“The Environmental Creed”

This is a 2007 essay economist Don Boudreaux wrote that was published during that year in the Pittsburgh-Tribune Review. It is now posted at Dr. Boudreaux’s website.

The Environmental Creed

Careful observers often and correctly note that, for many of its adherents, environmentalism is a religion.

Too many environmentalists disregard inconvenient truths that would undermine their faith that calamities are percolating just over the horizon. It might well be that humans’ “footprint” on the Earth is larger than ever; it might even be true that this larger footprint creates some health risks for us modern humans that our pre-industrial ancestors never encountered.

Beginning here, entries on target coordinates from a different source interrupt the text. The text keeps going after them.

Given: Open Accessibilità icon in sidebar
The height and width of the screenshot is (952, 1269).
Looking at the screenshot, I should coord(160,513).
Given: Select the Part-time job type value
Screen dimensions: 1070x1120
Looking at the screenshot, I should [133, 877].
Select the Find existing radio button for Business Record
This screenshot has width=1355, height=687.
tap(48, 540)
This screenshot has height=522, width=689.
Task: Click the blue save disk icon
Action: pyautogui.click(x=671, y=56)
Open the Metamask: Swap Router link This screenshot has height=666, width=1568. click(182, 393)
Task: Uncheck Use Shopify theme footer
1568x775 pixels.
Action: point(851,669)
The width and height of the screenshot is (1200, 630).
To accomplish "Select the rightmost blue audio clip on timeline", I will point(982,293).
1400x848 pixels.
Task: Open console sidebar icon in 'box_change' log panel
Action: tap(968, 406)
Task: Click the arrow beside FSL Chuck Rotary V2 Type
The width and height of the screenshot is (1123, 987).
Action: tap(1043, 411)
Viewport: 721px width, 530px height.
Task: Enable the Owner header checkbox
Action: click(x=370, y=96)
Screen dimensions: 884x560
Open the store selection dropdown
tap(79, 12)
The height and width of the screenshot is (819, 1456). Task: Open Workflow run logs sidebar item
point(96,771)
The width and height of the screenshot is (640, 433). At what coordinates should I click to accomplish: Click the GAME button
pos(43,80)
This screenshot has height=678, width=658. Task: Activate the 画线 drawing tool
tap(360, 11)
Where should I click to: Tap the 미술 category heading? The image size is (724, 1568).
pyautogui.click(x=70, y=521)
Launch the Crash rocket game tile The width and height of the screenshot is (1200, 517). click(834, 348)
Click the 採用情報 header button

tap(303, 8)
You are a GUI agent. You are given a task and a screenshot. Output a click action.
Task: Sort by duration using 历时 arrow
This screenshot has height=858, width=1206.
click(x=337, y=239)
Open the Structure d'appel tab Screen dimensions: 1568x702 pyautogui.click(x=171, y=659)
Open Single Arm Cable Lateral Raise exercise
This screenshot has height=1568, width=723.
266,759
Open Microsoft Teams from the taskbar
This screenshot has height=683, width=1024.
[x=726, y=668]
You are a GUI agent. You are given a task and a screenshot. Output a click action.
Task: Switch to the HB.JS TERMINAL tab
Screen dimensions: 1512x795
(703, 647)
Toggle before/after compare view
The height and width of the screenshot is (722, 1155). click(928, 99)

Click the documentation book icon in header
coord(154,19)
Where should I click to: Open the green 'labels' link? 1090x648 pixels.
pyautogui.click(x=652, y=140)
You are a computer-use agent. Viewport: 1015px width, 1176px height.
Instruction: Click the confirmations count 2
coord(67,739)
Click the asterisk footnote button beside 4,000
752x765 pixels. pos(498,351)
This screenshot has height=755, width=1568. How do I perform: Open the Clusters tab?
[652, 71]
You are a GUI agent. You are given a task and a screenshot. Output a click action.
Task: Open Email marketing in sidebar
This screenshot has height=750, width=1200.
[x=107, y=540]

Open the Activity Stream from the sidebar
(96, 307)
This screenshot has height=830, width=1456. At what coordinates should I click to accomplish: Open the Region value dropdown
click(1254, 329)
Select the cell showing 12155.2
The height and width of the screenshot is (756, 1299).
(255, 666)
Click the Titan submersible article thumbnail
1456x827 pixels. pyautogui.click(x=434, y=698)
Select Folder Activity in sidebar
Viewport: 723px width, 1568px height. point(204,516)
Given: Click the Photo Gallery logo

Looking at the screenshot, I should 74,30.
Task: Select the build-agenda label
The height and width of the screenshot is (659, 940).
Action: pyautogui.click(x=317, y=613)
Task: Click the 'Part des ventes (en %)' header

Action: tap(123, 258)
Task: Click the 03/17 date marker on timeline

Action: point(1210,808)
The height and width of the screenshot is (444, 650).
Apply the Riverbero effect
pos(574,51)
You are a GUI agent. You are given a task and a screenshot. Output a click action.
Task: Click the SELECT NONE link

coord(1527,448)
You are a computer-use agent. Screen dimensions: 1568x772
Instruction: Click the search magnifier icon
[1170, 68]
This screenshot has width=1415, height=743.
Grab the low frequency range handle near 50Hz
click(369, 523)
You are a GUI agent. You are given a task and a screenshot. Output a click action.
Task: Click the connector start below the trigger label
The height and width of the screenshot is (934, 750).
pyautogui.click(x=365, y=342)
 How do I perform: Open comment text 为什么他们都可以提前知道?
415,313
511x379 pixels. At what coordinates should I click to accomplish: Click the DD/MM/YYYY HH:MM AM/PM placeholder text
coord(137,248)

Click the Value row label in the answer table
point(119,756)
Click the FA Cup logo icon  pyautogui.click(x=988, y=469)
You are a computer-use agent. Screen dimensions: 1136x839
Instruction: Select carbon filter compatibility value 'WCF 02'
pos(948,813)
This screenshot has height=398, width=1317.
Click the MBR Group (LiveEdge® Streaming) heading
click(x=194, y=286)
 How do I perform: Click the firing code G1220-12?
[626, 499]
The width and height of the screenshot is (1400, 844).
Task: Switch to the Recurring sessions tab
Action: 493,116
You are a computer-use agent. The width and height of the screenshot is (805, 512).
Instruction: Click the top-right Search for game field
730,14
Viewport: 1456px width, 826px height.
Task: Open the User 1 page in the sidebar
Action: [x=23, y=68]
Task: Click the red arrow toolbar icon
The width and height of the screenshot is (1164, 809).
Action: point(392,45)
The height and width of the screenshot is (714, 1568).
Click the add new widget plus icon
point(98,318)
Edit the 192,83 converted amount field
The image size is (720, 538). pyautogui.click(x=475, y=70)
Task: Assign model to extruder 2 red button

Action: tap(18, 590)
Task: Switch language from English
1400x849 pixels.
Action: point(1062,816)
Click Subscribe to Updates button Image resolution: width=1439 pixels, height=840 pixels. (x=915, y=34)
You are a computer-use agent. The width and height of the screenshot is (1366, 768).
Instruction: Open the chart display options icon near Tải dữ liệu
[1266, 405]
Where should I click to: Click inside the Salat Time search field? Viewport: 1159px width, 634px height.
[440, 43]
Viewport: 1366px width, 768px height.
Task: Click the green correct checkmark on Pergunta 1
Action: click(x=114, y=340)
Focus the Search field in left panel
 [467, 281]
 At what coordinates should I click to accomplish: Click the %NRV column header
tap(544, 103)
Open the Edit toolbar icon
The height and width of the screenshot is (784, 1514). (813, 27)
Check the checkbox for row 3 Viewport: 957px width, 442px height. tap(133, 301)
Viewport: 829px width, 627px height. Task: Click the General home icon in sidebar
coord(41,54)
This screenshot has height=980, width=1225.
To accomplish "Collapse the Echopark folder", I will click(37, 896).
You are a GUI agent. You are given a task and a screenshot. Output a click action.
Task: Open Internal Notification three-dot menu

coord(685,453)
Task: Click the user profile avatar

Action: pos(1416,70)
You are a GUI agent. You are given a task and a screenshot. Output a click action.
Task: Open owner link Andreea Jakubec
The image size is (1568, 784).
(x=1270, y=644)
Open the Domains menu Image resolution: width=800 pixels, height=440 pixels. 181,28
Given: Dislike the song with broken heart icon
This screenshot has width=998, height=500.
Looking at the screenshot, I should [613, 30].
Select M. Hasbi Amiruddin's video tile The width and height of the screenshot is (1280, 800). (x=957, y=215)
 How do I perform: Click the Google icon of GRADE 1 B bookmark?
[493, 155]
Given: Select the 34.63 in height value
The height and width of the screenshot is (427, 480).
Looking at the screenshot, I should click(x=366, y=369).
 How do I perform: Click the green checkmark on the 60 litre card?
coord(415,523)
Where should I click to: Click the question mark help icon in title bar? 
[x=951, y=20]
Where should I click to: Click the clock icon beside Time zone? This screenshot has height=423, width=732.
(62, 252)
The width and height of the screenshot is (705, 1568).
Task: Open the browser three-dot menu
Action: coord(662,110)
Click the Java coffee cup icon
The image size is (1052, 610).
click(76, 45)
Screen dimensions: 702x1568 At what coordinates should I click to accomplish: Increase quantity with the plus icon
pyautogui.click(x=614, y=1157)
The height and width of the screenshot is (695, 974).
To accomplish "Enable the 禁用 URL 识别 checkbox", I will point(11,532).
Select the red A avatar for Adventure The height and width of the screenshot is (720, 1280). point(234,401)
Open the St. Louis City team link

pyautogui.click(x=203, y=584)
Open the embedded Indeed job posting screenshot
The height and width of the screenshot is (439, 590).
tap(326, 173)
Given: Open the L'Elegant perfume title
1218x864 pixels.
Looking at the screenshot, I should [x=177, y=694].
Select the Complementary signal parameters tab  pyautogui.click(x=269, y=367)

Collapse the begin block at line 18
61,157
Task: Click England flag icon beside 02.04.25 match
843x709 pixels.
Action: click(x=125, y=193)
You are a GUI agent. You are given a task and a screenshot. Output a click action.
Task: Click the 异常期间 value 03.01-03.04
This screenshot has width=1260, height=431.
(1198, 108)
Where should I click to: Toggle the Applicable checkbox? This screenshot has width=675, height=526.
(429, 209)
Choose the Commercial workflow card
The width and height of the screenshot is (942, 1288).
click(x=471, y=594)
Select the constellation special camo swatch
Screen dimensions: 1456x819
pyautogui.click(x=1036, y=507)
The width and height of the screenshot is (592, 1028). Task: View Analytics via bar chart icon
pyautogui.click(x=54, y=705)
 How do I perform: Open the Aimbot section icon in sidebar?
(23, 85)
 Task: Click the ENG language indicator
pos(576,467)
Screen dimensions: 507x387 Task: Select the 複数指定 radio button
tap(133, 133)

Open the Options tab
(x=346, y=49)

But it is undeniably true that we denizens of industrial, market economies live far better and far healthier than did any our pre-industrial ancestors.

Compared to those ancestors, our life expectancies at birth today are about three times higher. Our bodies are cleaner and more free of disease. Our homes are sanitary. We have indoor plumbing and anti-bacterial soap; our ancestors had outhouses. Our clothes are cleaner and, despite recent hysteria, our food supply is safer.

What we almost never hear from self-proclaimed “environmentalists” is recognition of the upside of contemporary life. The commerce and industry that produce all the things that environmentalists ecstatically despise also produce incredible amounts of wealth, health and cleanliness — not to mention the leisure necessary for modern people to reflect upon and enjoy nature.

Also, too many environmentalists condemn people who don’t share their creed. For example, I don’t recycle my trash because my time is too precious for me to spend it sorting such items into different containers. I never criticize those who do recycle, but environmentalists point accusing fingers at us nonrecyclers. In environmentalists’ eyes, those who unquestioningly disregard the value of one resource (time) in order to spend it on the conservation of other resources (wood, plastic and glass) are righteous while those of us who value and conserve time are sinners.